The Holiness Shelf is a dedicated space on a public bookshelf. Typically at eye level. The idea is that people judge you by the books in your collection, and your music and DVDs. If the first thing they see is overwhelming holiness manifested in your well thumbed “Gospel and Kingdom” or “The Cross of Christ” they’ll judge you positively.
It’s a tactic I recommended to many single guys, while I was myself single. I’m not sure it works.
Ali makes a good point in this post that people are now judged by their online presence. Facebook has replaced the bookshelf. Which is why it’s important to list good bands and intelligent books in your Facebook profile (I’ll post a list of impressive books for your profile later). Christians are pretty bad at judging each other on the basis of faith and holiness too – so the availability of information like what books, movies and music you like opens you up to all sorts of questions from others. Should I tell everybody that my favourite movies are Fight Club and the Godfather (both R rated)? Or should I pretend I love the Passion of the Christ (which I’ve never seen), and Amazing Grace (which I did like)?
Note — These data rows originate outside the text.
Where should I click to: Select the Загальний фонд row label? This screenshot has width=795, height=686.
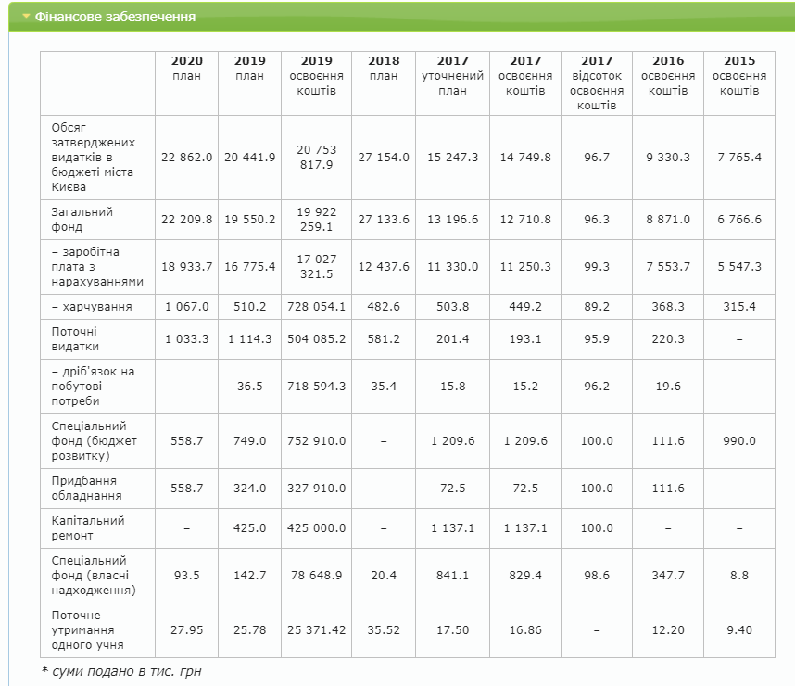[x=82, y=219]
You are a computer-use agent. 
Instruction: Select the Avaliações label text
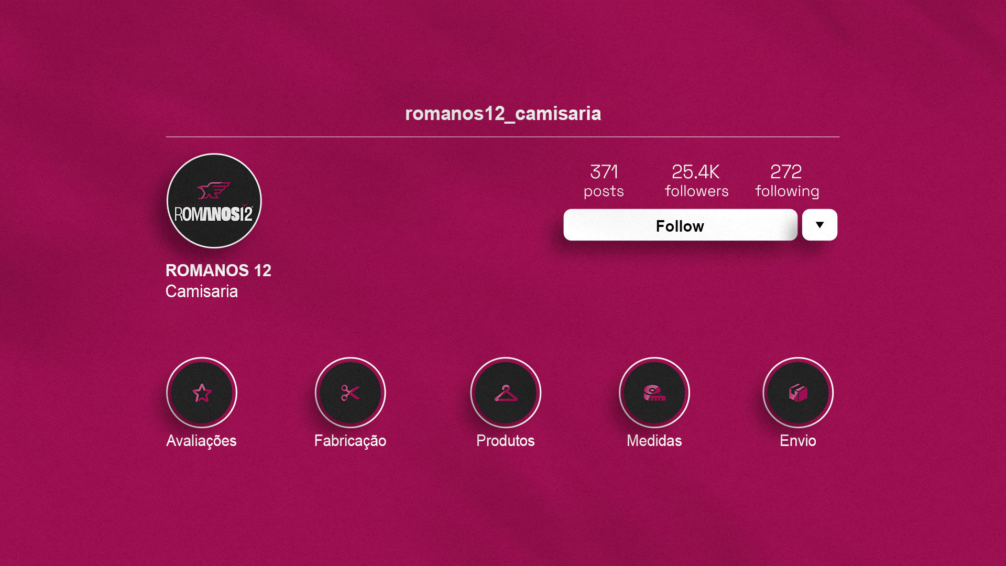(201, 441)
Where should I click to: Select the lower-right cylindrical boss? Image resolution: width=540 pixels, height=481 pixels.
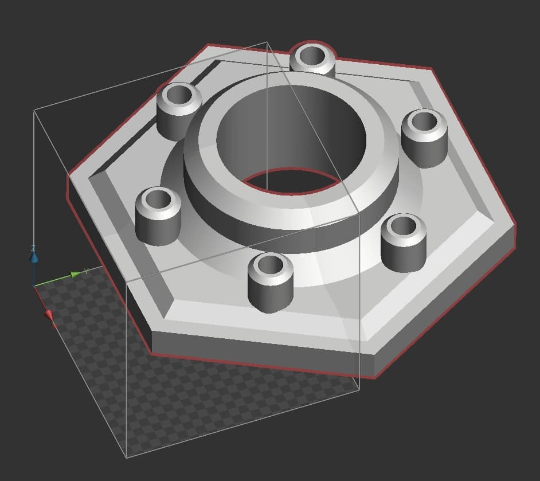(x=404, y=242)

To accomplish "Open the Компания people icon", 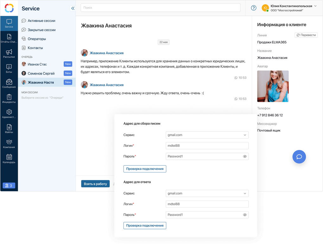I will (x=9, y=142).
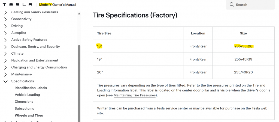Expand the Driving section chevron
This screenshot has height=122, width=279.
coord(5,26)
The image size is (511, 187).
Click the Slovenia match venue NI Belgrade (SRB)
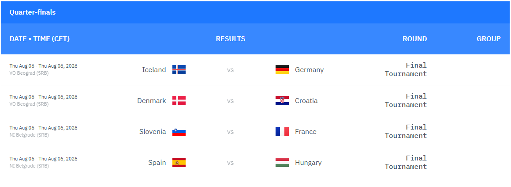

The personal “brand” we build online opens us up in a new way to Christians who may or may not be weaker brothers, and may or may not be the judgemental type who emphasise the “not of the world” part of “in the world, but not of it”. This raises questions about what you should and shouldn’t blog about if you’re bloggingly inclined. You should read Ali’s post, and join the discussion there.
I post just about anything. I’m not sure I’d want people making an assessment of my holiness on the basis of that which appears in the right hand column of this page. Especially the bits about toilet paper.
I don’t want to be more discerning about what I blog about, it would take away half the fun. But nor do I want to be judged solely on what I blog about.